But I’m getting ahead of myself – we need to start with a refreshing cocktail to set the mood. One of White Rabbit’s hidden charms is its expansive backyard garden bar (affectionately known as The Rabbit Hole).
Abutting a gorgeous meadow (where else in Singapore will you see that, especially five minutes from Orchard?), it’s an ideal place to sip on a twilight tipple. And you’re going to want to go there more than ever with their carefully curated list of 16 artisanal gins from around the world.
A fantastic new bar menu emphasises G&Ts that play on a variety of themes, including “Simple & Honest”, “Traditional” and “Floral & Elegant”. Paired with housemade tonic and incorporating fresh herbs and edible flowers from the new backyard garden, the cocktails are meant to draw on the wholly botanic feel of the venue. Soon there will be a yummy crepe menu on offer as well.

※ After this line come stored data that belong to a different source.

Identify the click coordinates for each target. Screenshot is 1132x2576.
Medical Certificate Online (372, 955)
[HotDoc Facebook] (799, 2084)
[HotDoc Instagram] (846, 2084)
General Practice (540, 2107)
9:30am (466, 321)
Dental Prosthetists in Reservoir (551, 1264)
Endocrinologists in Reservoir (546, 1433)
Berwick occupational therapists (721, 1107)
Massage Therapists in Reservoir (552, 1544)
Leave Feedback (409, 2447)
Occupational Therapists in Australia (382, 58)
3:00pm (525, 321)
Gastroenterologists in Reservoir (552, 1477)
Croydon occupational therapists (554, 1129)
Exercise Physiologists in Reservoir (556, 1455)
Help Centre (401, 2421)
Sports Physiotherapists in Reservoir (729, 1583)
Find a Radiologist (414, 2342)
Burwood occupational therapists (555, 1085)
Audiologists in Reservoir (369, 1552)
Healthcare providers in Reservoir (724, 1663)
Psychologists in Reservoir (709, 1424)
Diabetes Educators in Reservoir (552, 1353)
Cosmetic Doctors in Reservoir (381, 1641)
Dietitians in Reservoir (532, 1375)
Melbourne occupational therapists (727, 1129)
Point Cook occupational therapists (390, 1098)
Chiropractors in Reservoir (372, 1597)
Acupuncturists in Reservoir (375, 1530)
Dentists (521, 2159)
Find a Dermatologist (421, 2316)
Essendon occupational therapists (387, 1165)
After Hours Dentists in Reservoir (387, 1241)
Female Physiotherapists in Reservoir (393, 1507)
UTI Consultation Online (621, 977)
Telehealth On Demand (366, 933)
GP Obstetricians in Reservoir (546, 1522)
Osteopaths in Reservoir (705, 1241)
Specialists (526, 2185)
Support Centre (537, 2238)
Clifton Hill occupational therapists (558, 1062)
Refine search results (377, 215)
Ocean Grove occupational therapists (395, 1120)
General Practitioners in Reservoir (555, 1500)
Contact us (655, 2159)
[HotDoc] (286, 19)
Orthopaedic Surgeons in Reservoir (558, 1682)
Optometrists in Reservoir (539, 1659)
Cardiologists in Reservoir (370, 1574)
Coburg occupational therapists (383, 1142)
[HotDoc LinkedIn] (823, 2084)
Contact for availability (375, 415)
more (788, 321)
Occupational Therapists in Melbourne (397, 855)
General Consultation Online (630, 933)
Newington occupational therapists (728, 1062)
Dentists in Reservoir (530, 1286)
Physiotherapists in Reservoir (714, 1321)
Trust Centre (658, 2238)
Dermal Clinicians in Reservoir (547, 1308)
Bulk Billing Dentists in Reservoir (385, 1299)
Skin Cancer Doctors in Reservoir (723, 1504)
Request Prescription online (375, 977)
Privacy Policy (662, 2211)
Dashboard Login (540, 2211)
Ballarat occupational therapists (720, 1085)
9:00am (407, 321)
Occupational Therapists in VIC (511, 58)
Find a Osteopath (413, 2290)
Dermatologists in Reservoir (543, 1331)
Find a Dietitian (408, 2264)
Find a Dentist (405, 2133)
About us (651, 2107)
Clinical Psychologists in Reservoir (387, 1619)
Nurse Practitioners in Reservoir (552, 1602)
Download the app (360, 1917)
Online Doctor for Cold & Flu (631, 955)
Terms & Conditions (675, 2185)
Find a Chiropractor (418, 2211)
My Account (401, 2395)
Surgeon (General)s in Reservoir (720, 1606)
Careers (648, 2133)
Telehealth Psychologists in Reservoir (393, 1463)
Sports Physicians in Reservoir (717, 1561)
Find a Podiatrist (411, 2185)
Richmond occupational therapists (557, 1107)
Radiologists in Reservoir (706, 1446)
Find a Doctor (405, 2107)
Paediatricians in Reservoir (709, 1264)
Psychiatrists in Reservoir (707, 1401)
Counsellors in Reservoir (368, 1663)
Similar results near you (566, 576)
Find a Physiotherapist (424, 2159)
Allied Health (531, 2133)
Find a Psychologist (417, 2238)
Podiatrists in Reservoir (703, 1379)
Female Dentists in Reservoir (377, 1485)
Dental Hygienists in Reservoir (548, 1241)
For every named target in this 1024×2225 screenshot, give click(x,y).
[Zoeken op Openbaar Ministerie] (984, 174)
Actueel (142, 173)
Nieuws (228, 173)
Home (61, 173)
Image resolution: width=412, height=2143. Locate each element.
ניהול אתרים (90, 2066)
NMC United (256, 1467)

If gin’s not your thing, there’s also a newly-revamped wine list that features an impressive 29 wines by the glass. These aren’t your standard supermarket blends, either, but rather an exciting mix of European, South American and New World varietals (I personally enjoyed a glass of Riesling from the Mosel region, such a honeyed treat!). The sommelier even employs a high-tech contraption called a Coravin that keeps bottles extra fresh.
And the wine pairs so nicely with the food. I started out with what, for my money, is the best salad in Singapore, the signature Salad Printemps with a vibrant mix of greens, avocado, radish, mango and even truffle. I offset all that beta carotene and Vitamin A with the indulgent Rangers Valley Wagyu Carpaccio – insanely thin slices of succulent beef topped with truffles, parmesan, and a delightfully surprising burst of Balsamic agar balls.
I was spoiled by three signature mains, most notably the 60-Hour Braised Mangalica Pork Belly with Pickled Cabbage and Cannellini beans. It’s infused with miso broth (so moist and tender), while the fiery chili paste and tart cabbage cut through the richness of the pork and the beans.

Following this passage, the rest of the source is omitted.